Estima-se que existam 1.300 acampamentos de pessoas sem casa no Haiti. Os sem-abrigo vivem, literalmente, onde quer que seja. Há pessoas acampadas no meio de ruas. Constroem-se cabanas ao longo das ruas. Em cada parque, pátio de escola ou terreno de estacionamento, parece haver gente a viver debaixo de tendas e alpendres de folhas.
As famílias mais afortunadas vivem em modestas tendas de plástico. As mais recentes são azul forte com bandeiras vermelhas com estrelas dentro – oferecidas na passada semana pela China. As menos afortunadas, e são muitas, vivem debaixo de folhas secas amontoadas entre estacas de madeira feitas com galhos de árvore. Dentro dos acampamentos há pequenas parcelas de terra batida – de poucos metros de largo. As tendas e choupanas estão colocadas lado a lado, separadas por alguns centímetros de distância.
Estão a começar os despejos. A Igreja está a empurrar as pessoas para fora das suas propriedades.
As escolas que estão a reabrir fecham as torneiras da água às pessoas acampadas nos terrenos de jogos. Algumas assumem posições de autoridade dizendo abertamente que as pessoas devem ser forçadas a sair dos campos. Mas apenas 13 000 abrigos temporários foram construídos e ficam demasiado longe da família, da escola, do emprego e dos cuidados médicos. Não há lugar para onde ir.
A ONU, que é quem governa efectivamente o Haiti em conjunto com os haitianos e os Estados Unidos, organiza quase diariamente reuniões para coordenar a resposta a dezenas de questões como segurança, alimentação, água, reconstrução e violência sexual. Defensores dos direitos humanos em Port-au-Prince queixam-se que nenhuma dessas reuniões é conduzida em kreyol, a língua do povo haitiano.
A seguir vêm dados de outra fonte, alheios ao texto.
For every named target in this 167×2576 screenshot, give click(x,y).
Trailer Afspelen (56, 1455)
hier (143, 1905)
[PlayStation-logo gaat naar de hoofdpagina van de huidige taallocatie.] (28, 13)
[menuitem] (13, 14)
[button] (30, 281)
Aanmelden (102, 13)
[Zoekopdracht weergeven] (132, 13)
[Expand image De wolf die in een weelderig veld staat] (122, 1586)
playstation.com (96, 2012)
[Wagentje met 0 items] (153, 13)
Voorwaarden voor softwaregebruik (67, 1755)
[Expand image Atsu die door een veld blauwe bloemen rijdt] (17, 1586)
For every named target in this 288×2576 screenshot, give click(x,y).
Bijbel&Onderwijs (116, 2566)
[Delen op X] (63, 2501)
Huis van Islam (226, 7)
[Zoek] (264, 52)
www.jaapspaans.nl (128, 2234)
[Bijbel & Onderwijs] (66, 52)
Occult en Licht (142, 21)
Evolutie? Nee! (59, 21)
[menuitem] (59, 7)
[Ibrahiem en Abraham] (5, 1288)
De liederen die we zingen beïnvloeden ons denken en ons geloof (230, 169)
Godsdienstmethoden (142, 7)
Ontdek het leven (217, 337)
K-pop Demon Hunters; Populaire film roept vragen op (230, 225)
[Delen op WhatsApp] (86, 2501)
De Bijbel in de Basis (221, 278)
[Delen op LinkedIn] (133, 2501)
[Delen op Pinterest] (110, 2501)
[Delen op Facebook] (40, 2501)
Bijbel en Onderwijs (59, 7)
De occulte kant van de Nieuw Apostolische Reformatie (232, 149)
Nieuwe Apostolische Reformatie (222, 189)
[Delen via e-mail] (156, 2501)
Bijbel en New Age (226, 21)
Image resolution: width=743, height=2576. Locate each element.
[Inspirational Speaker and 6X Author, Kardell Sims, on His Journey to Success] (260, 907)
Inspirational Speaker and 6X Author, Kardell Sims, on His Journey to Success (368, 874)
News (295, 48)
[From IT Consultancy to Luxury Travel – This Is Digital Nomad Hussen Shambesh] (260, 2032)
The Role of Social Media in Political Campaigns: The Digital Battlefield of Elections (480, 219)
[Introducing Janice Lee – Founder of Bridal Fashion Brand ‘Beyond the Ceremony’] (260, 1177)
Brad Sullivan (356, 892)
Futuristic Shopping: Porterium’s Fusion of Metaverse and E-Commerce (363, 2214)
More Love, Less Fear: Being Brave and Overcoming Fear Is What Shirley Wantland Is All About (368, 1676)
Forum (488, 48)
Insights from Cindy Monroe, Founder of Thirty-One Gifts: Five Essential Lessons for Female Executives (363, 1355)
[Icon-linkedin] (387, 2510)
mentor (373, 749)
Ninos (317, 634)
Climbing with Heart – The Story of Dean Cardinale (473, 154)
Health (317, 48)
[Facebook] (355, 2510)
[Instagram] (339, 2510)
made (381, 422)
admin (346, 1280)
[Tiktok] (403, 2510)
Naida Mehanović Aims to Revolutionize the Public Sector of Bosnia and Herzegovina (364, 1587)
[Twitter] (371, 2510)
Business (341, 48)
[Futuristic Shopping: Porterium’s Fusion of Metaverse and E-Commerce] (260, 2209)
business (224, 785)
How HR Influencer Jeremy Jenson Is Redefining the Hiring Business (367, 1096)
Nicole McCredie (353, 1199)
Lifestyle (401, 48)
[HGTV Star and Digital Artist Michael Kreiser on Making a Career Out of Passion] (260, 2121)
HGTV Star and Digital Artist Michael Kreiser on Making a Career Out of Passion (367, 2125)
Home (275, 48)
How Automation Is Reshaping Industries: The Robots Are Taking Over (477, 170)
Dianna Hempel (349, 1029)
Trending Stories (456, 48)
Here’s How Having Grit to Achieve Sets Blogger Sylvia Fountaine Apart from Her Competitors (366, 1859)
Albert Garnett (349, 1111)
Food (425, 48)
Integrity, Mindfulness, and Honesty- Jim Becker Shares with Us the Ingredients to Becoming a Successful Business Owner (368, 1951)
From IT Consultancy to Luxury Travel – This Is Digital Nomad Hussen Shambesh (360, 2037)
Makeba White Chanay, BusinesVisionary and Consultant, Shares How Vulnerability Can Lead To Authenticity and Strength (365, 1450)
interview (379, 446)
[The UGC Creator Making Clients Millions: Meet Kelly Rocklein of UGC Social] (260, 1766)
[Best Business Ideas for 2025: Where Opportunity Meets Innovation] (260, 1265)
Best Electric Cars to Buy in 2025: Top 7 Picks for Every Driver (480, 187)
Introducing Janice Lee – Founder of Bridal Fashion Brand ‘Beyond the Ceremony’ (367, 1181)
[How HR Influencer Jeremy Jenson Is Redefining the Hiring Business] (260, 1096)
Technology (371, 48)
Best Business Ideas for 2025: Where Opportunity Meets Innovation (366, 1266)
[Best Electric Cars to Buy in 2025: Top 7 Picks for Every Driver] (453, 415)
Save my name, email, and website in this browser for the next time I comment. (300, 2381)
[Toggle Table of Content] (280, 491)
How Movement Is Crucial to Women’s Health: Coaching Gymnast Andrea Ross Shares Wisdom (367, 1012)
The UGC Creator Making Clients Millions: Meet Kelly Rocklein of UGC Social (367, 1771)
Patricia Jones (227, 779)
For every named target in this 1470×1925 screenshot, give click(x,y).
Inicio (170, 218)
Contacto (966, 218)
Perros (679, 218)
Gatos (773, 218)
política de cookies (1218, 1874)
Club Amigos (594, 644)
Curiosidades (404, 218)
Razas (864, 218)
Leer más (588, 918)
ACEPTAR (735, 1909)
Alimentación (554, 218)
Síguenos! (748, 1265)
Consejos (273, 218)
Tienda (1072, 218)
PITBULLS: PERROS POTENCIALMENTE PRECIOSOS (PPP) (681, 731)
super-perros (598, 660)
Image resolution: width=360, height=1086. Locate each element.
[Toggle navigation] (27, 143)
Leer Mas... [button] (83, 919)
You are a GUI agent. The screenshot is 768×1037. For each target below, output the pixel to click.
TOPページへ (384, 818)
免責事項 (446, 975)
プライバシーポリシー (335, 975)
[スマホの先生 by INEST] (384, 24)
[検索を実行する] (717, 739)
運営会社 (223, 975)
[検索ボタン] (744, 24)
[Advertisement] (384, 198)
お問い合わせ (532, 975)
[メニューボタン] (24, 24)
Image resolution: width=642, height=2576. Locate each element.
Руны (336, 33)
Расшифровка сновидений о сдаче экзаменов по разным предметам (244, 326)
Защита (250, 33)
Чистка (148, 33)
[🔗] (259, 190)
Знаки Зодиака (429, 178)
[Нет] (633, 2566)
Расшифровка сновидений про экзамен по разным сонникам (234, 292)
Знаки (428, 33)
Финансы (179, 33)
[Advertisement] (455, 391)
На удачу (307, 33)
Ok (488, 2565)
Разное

No entanto, mantém-se a esperança. As mães e avós haitianas que fomos ouvir estão a lutar pelas suas vidas. A KOFAVIV e o BAI2, e outras organizações populares de direitos humanos, denunciam, manifestam-se, levam a educação aos acampamentos e fazem trabalho conjunto de luta pela justiça social.
Durante a chuva torrencial de sábado, dezenas de pessoas reuniram, sentadas em cadeiras dobráveis, sob o beiral da varanda da frente do BAI para discutir o que fazer para conseguir que os EUA, a ONU, o Haiti e as ONG cumpram a sua missão.
Juntas a pessoas tem uma chance. Tal como nos disse uma mulher que faz trabalho contra a violência, “se for apenas uma mulher contra um homem, talvez o homem vença. Mas se a mulher usar um apito para alertar outras mulheres e outras mulheres acorrerem, talvez o homem veja que vai perder e fuja”.
Entretanto, Wilda e um milhão doutros haitianos estão a morrer lentamente de fome, doença, falta de segurança e negligência. Nove meses depois do terramoto.